- _SUPPLIED RECORDS_:

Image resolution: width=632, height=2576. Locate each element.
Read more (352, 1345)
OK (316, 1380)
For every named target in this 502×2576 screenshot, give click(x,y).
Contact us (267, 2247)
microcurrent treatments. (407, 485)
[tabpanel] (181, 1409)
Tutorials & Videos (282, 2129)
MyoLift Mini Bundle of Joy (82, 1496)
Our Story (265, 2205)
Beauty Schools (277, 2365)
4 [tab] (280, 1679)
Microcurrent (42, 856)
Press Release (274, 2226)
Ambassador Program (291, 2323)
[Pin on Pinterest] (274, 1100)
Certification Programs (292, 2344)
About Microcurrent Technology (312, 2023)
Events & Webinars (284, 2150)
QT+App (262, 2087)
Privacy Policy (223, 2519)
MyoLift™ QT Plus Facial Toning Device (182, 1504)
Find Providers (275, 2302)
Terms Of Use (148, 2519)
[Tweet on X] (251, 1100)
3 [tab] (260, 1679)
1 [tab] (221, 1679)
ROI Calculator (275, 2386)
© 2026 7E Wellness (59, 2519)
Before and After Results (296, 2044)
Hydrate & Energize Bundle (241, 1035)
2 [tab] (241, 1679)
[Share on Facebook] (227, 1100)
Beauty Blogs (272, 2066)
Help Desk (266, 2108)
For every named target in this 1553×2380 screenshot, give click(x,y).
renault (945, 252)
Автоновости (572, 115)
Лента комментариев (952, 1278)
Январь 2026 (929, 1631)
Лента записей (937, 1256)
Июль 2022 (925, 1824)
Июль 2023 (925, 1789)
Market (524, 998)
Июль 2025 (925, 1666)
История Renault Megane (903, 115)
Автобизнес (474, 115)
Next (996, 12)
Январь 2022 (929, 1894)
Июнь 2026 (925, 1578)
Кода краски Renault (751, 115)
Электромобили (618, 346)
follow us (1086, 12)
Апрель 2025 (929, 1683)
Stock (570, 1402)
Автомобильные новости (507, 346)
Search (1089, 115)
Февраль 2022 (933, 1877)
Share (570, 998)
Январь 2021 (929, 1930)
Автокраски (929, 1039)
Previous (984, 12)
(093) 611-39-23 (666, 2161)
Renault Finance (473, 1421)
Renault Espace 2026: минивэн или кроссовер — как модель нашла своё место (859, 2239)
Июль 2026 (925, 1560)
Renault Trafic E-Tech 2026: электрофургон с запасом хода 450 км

- _WHAT TO DO_: Please repeat the records so that each one reads exactly as it does above.

- _ANSWER TO THE PROBLEM_:
Image resolution: width=632, height=2576. Locate each element.
Read more (352, 1345)
OK (316, 1380)
For every named target in this 502×2576 screenshot, give click(x,y).
Contact us (267, 2247)
microcurrent treatments. (407, 485)
[tabpanel] (181, 1409)
Tutorials & Videos (282, 2129)
MyoLift Mini Bundle of Joy (82, 1496)
Our Story (265, 2205)
Beauty Schools (277, 2365)
4 [tab] (280, 1679)
Microcurrent (42, 856)
Press Release (274, 2226)
Ambassador Program (291, 2323)
[Pin on Pinterest] (274, 1100)
Certification Programs (292, 2344)
About Microcurrent Technology (312, 2023)
Events & Webinars (284, 2150)
QT+App (262, 2087)
Privacy Policy (223, 2519)
MyoLift™ QT Plus Facial Toning Device (182, 1504)
Find Providers (275, 2302)
Terms Of Use (148, 2519)
[Tweet on X] (251, 1100)
3 [tab] (260, 1679)
1 [tab] (221, 1679)
ROI Calculator (275, 2386)
© 2026 7E Wellness (59, 2519)
Before and After Results (296, 2044)
Hydrate & Energize Bundle (241, 1035)
2 [tab] (241, 1679)
[Share on Facebook] (227, 1100)
Beauty Blogs (272, 2066)
Help Desk (266, 2108)
For every named target in this 1553×2380 screenshot, give click(x,y).
renault (945, 252)
Автоновости (572, 115)
Лента комментариев (952, 1278)
Январь 2026 (929, 1631)
Лента записей (937, 1256)
Июль 2022 (925, 1824)
Июль 2023 (925, 1789)
Market (524, 998)
Июль 2025 (925, 1666)
История Renault Megane (903, 115)
Автобизнес (474, 115)
Next (996, 12)
Январь 2022 (929, 1894)
Июнь 2026 (925, 1578)
Кода краски Renault (751, 115)
Электромобили (618, 346)
follow us (1086, 12)
Апрель 2025 (929, 1683)
Stock (570, 1402)
Автомобильные новости (507, 346)
Search (1089, 115)
Февраль 2022 (933, 1877)
Share (570, 998)
Январь 2021 (929, 1930)
Автокраски (929, 1039)
Previous (984, 12)
(093) 611-39-23 (666, 2161)
Renault Finance (473, 1421)
Renault Espace 2026: минивэн или кроссовер — как модель нашла своё место (859, 2239)
Июль 2026 (925, 1560)
Renault Trafic E-Tech 2026: электрофургон с запасом хода 450 км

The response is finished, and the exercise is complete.